Where one exists, the other cannot (be allowed to) live


Under the unrepealed and unamended Constitutional provisions regarding, and limiting, the federal power to tax, there can be no arbitrary and non-uniform, or continuous and unlimited taxation of We the People, by the federal government.


“There is no such thing in the theory of our national government as unlimited power of taxation in congress. There are limitations, as he justly observes, of its powers arising out of the essential nature of all free governments; there are reservations of individual rights, without which society could not exist, and which are respected by every government. The right of taxation is subject to these limitations. Citizens' Savings Loan Ass'n v. Topeka, 20 Wall. 655, and Parkersburg v. Brown, 106 U.S. 487, 1 Sup. Ct. 442.”   Pollock v. Farmer’s Loan & Trust Co., 157 U.S. 429, 599 (1895)


Hamilton says in one of his papers (the Continentalist): 'The genius of liberty reprobates everything arbitrary or discretionary in taxation. It exacts that every man, by a definite and general rule, should know what proportion of his property the state demands; whatever liberty we may boast of in theory, it cannot exist in fact while [arbitrary] assessments continue.'” 1 Hamilton's Works (Ed. 1885) 270.   Pollock v. Farmer’s Loan & Trust Co., 157 U.S. 429, 596 (1895)


“The inherent and fundamental nature and character of a tax is that of a contribution to the support of the government, levied upon the principle of equal and uniform apportionment among the persons taxed, and any other exaction does not come within the legal definition of a 'tax.'Pollock v. Farmer’s Loan & Trust Co., 157 U.S. 429, 599 (1895)


There is no safety in allowing the limitation to be adjusted except in strict compliance with the mandates of the constitution, which require its taxation, if imposed by direct taxes, to be apportioned among the states according to their representation, and, if imposed by indirect taxes, to be uniform in operation and, so far as practicable, in proportion to their property, equal upon all citizens. Unless the rule of the constitution governs, a majority may fix the limitation at such rate as will not include any of their own number.”  Pollock v. Farmer’s Loan & Trust Co., 157 U.S. 429, 607 (1895 (emphasis added)
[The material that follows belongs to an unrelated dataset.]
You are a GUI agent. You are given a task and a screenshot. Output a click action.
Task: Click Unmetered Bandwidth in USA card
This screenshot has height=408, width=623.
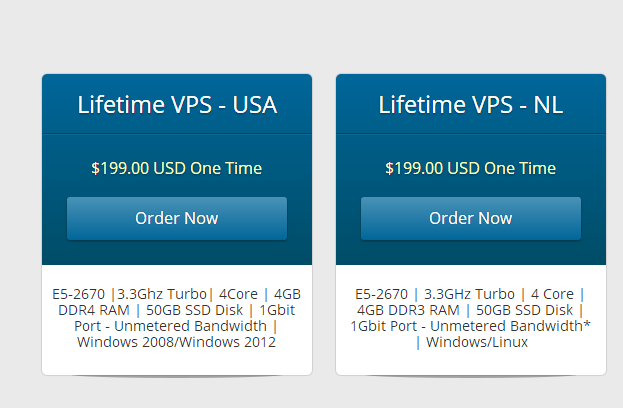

            So having found an obvious and clearly INDIRECT implementation in the statutes for the collection of the income tax by  a federal tax collector, through a scheme of collection at the source effected by withholding, and a specification of liability in the name of that third party Withholding Agent, the tax collector (but not in the name of any other party, not even the subject foreign taxpayer), and knowing that the tax cannot be BOTH INdirect and Direct, we can all stop imagining that there is any direct implementation of the collection of the income tax imposed elsewhere in the statutes involving a requirement for any citizen to perform a direct self-assessment of domestic activities using a Form 1040.